In the Odyssey, a hundred and eight suitors assured that Odysseus would not return home. The suitors were captivated by the charm and intellect of Odysseus’ wife, Penelope. Therefore, they have taken over the household of the king.
A hundred and eight suitors have taken over the house of Penelope and Telemachus. These characters are essential for the development of the poem. After Odysseus left for a prolonged time, a group of men surrounded his wife. Homer called these men suitors. The suitors were selfish and rude. These people would arrive at the house of Penelope and Telemachus, especially while Odysseus was away.
People believed that Odysseus is dead. Thus, a lot of men thought about asking for Penelope’s hand. However, she did not give in to the provocations. She stated, “Three whole years, I deceived them blind.” Penelope hoped that Odysseus is alive. She did not trust the suitors. These characters are generally called the suitors during the poem. It helps identify them as an oppressive power that Penelope and Telemachus must confront. In the Odyssey, the audience only learns the names of several main suitors. Homer presents them as the most significant in the story.

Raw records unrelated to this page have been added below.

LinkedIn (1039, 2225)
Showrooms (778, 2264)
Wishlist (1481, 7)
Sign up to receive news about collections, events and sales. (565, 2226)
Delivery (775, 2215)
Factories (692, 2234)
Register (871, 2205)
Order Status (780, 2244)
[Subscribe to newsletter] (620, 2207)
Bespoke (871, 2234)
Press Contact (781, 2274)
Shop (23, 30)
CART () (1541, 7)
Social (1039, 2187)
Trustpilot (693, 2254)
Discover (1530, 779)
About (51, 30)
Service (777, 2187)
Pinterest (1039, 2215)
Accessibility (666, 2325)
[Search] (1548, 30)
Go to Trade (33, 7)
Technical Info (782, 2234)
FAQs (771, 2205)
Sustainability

For example, Amphinomus is the most sympathetic of all the suitors. He voted against the plan of killing Telemachus. On the other hand, Antinous was the most selfish and arrogant suitor. He desired to defeat Telemachus and occupy the palace. He is the first suitor to be murdered by Odysseus.
The suitors were breaking all the established rules of ancient courting manners. They were eating the household’s food and sleeping with servants. Most importantly, they were forcefully trying to occupy Odysseus’ place. They wanted to make Penelope give up waiting for him and marry one of them.